|Title||Can wet summers trigger permafrost collapse at a Siberian lowland tundra site?|
|Author(s)||Heijmans, M.M.P.D.; Huissteden, J. van; Bingxi Li, ; Wang, Peng; Limpens, J.; Berendse, F.; Maximov, T.C.|
|Event||INTER NATIONAL CONFERENCE ON PERMAFROST, 2016-06-20/2016-06-24|
Nature Conservation and Plant Ecology
|Publication type||Abstract in scientific journal or proceedings|
|Abstract||In recent decades, tundra shrub expansion has been observed in many places in response to Arctic climate warming. We question whether this shrub expansion is the only direction in which tundra landscapes will change. At our Siberian lowland tundra research site we observe both local shrub dominance and shrub drowning when conditions become too wet due to local permafrost collapse.
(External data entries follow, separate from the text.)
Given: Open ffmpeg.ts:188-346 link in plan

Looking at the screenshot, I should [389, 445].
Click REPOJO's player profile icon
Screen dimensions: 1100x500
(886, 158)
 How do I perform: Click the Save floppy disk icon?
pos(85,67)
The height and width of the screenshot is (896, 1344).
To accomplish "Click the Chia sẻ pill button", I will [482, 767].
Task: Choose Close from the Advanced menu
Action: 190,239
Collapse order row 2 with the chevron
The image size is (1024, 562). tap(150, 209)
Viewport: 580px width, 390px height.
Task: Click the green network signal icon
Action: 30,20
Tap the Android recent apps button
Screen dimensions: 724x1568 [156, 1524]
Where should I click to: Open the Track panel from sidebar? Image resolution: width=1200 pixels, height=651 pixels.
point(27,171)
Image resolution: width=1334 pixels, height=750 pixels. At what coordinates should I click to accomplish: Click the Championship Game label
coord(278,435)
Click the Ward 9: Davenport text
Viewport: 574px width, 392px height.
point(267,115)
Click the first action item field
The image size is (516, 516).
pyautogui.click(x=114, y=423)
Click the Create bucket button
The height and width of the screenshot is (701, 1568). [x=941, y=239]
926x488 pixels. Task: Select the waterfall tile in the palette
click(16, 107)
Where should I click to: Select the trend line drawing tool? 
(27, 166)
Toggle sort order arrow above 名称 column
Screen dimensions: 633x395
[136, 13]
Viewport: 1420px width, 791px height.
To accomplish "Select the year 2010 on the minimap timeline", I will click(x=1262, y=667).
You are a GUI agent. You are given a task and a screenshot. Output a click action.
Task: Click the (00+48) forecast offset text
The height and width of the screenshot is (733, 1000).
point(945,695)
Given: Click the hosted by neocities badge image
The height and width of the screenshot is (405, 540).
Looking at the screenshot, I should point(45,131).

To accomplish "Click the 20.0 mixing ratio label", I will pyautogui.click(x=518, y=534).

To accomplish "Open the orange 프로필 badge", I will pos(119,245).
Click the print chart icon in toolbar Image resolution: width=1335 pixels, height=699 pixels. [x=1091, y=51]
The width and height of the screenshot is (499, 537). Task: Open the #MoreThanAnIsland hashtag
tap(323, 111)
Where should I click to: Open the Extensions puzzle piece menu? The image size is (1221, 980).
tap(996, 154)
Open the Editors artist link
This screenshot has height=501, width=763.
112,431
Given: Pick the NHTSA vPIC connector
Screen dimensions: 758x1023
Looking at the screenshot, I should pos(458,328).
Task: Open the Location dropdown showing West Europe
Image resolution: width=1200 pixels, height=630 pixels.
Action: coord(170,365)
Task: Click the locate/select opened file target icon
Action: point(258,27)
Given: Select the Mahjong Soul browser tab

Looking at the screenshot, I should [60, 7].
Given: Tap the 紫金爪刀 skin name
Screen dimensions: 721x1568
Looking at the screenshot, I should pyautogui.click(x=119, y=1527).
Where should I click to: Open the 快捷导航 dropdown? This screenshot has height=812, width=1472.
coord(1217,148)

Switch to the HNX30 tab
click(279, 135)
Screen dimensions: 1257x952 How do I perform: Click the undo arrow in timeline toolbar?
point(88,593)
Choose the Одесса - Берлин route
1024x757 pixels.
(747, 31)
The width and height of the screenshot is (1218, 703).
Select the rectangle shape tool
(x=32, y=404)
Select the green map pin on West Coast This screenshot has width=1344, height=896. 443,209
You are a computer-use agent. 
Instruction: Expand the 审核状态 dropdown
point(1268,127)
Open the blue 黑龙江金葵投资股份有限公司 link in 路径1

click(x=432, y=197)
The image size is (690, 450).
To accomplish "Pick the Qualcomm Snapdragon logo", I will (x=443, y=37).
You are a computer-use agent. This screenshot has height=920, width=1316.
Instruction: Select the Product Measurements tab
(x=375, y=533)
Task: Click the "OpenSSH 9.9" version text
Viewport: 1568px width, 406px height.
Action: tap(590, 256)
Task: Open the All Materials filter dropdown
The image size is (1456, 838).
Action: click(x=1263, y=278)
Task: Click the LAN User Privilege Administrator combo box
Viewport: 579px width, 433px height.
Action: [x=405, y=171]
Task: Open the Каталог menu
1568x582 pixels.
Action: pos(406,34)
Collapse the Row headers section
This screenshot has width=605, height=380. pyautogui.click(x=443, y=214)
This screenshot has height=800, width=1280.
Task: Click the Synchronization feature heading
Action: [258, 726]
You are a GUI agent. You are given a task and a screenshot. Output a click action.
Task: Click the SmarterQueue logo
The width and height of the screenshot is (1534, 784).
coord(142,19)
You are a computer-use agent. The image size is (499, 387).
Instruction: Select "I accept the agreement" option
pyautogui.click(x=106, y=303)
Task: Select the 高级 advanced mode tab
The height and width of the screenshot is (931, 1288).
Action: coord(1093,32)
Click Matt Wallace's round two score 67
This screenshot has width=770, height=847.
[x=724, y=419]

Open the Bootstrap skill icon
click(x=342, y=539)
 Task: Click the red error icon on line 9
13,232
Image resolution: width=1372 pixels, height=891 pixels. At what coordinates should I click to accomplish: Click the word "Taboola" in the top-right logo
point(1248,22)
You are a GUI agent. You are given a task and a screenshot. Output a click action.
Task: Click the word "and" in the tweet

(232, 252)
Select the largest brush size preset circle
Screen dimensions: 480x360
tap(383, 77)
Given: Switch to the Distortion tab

In lowland tundra, which is poorly drained and underlain by ice-rich permafrost, shrub decline due to permafrost degradation could be a likely alternative for the widely assumed shrub expansion.
In 2007 we started a Betula nana shrub removal experiment at a Northeast-Siberian tundra site to investigate how shrub expansion would influence the summer thawing of permafrost. The removal of the shrub part of the vegetation initiated thawing of permafrost , resulting in collapse of the originally elevated shrub patches into waterlogged depression within five years (Nauta et al. 2015). These results demonstrate the extreme sensitivity of these lowland tundra eco- systems to perturbations. It was not only within our experiment plots that the permafrost collapsed. We observed many 'natural' thaw ponds in the study area for which it often is unclear what caused the abrupt thawing.
We think that wet summers, such as in 2011, could have been a trigger for the local permafrost collapse. Niue years of measurements in the unchanged control plots of the removal experiment showed that the thawing depth was not largest in the warmest summer, but in the wettest summer (2011), implying an important role for precipitation in this ecosystem. Using a navel application of dendrochronological methods to drowned shrubs, we assessed whether thaw pond development and associated shrub drowning can be traced back to recent climatic changes. Preliminary results indicate that most of the studied thaw ponds developed recently.
If a future warmer and wetter climate can more frequently trigger such local permafrost collapse, methane-emitting wetlands and thermokarst ponds would expand in the Siberian lowland tundra landscape, which contrasts with the widely assumed shrub expansion.